= WORK ORDER =
Read the records below and report each line in which "will" occurs.

= Stored records =
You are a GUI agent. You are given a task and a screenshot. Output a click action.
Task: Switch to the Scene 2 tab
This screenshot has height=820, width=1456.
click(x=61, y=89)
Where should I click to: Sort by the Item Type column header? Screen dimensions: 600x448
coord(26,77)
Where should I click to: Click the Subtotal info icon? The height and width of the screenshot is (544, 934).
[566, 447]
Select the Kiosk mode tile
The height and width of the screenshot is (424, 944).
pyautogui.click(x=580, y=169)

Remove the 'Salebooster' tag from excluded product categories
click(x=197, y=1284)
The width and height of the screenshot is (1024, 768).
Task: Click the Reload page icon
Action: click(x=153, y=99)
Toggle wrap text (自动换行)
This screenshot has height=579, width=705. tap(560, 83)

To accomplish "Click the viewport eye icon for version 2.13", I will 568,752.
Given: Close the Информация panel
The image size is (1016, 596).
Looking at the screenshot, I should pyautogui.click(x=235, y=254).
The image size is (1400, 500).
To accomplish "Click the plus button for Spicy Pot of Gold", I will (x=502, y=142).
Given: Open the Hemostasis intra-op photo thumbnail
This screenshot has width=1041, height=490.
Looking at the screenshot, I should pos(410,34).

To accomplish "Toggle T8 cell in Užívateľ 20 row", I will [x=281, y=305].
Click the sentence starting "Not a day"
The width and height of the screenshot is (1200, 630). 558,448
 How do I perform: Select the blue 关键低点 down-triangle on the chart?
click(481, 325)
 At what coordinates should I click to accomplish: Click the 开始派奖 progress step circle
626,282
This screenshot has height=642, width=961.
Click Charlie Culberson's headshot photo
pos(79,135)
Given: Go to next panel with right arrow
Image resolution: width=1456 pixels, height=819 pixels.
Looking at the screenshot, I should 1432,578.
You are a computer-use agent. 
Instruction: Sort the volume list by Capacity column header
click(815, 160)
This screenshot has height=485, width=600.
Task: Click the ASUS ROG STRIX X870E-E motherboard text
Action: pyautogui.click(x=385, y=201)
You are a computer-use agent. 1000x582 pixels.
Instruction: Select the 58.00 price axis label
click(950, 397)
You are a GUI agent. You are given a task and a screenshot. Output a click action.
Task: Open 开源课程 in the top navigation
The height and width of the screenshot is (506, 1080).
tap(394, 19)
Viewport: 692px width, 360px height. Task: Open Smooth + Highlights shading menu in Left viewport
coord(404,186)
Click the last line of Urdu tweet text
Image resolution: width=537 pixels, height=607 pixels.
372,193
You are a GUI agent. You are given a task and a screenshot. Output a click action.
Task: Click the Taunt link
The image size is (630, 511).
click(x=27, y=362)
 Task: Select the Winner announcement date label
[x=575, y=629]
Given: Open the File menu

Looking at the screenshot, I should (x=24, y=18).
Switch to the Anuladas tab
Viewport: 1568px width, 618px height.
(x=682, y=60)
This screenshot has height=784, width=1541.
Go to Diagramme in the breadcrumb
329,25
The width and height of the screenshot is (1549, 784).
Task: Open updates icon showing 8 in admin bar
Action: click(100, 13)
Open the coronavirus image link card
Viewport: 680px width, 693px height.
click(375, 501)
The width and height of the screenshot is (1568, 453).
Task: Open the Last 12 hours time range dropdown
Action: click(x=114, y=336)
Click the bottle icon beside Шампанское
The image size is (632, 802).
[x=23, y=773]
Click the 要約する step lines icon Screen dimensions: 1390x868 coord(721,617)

= ANSWER SPACE =
To accomplish "Click the viewport eye icon for version 2.13", I will 568,752.
To accomplish "Click the plus button for Spicy Pot of Gold", I will (x=502, y=142).
To accomplish "Toggle T8 cell in Užívateľ 20 row", I will [x=281, y=305].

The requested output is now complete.